━━ Provided data
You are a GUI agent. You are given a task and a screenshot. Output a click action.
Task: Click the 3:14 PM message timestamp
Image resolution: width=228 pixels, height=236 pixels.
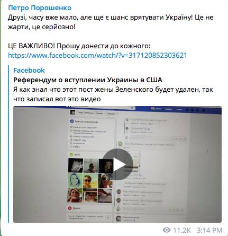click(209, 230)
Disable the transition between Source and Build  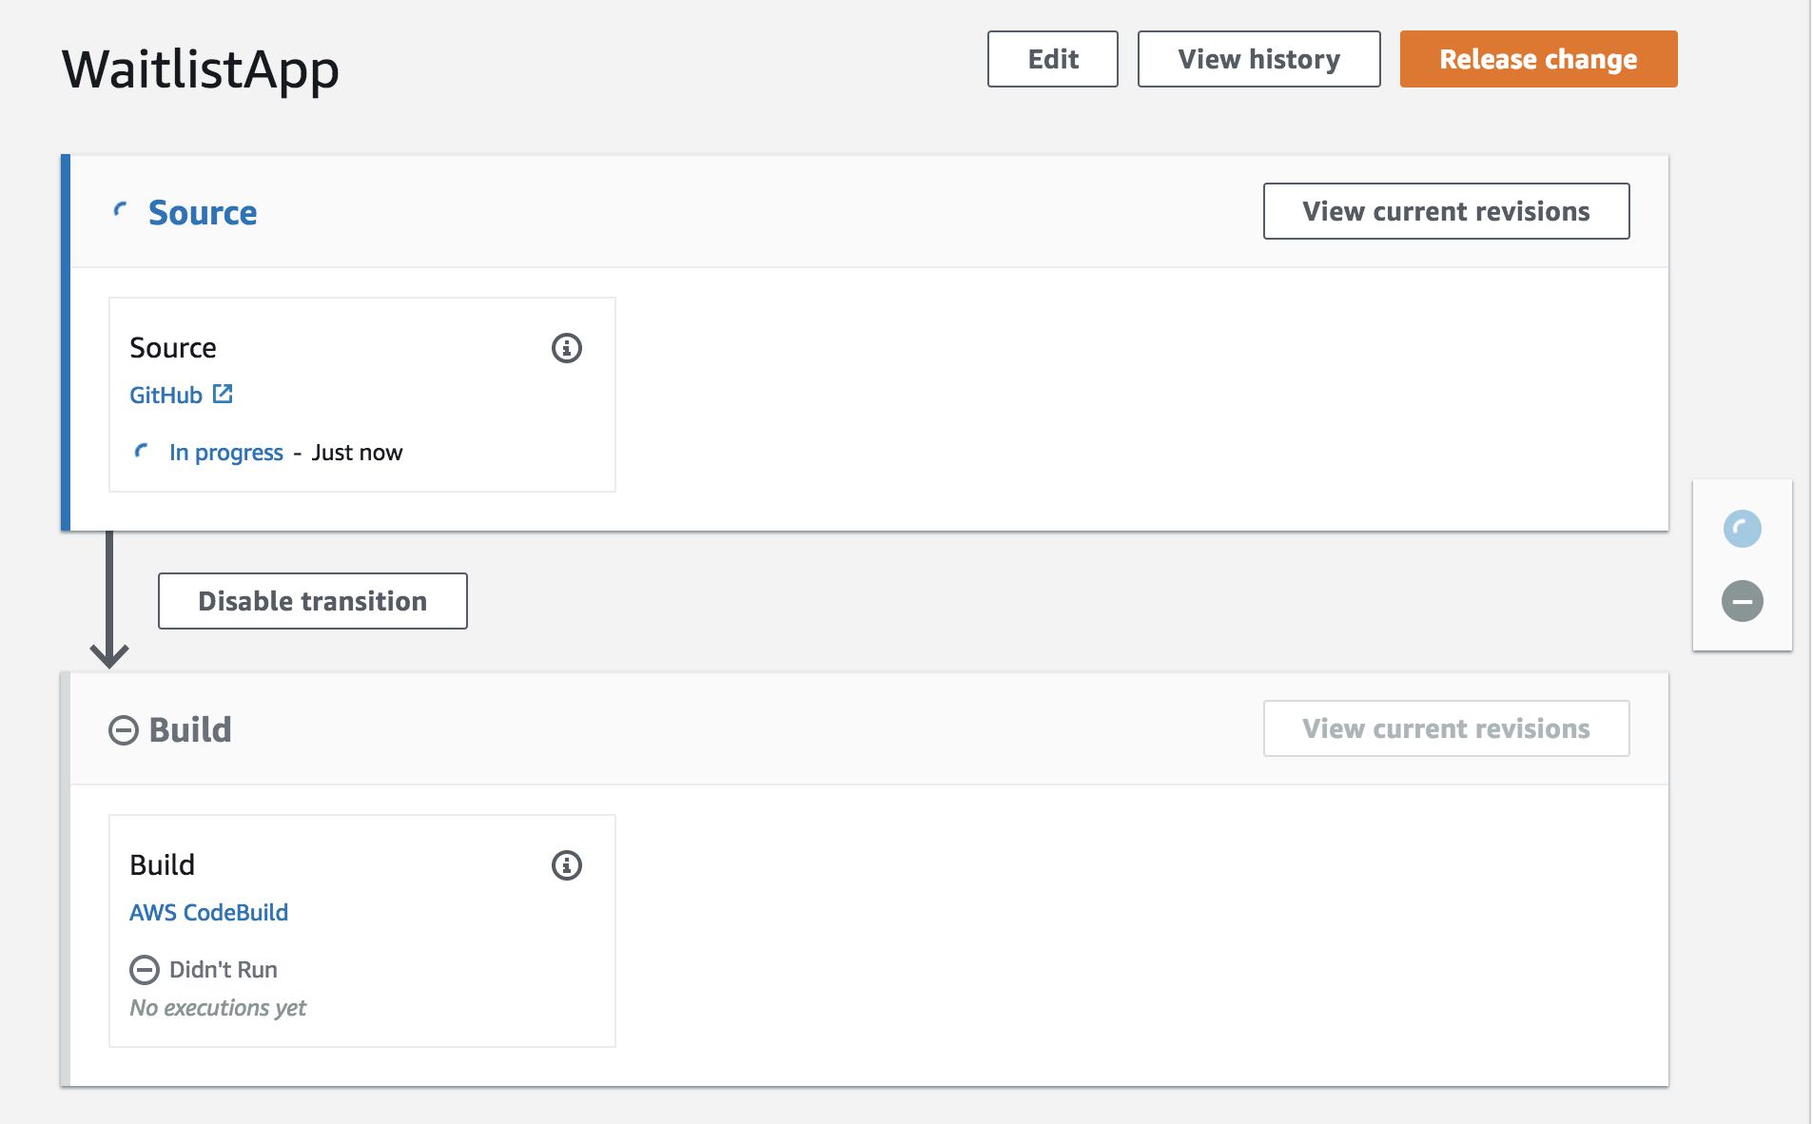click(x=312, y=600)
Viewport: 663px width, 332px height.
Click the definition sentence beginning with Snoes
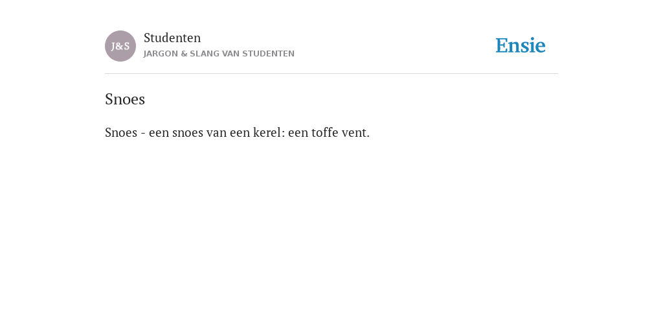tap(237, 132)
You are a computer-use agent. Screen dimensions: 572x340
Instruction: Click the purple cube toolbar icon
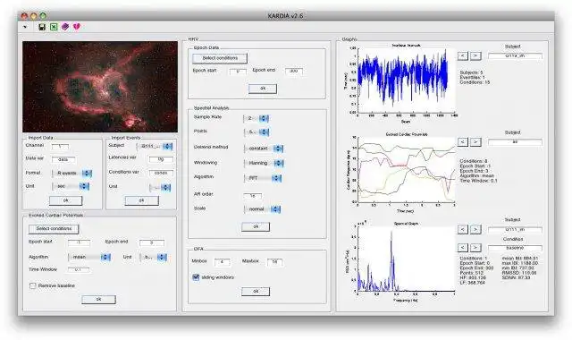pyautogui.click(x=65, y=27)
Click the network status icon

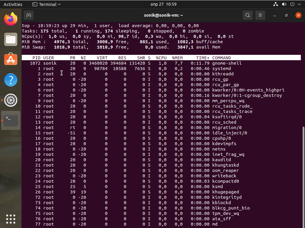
━━━━
**Try it:** Filtering the entries above by the word "agent", copy each line that matches.

**Output for this task:**
You are a GUI agent. You are given a task and a screenshot. Output a click action.
You are a computer-use agent. Screen dimensions: 572x340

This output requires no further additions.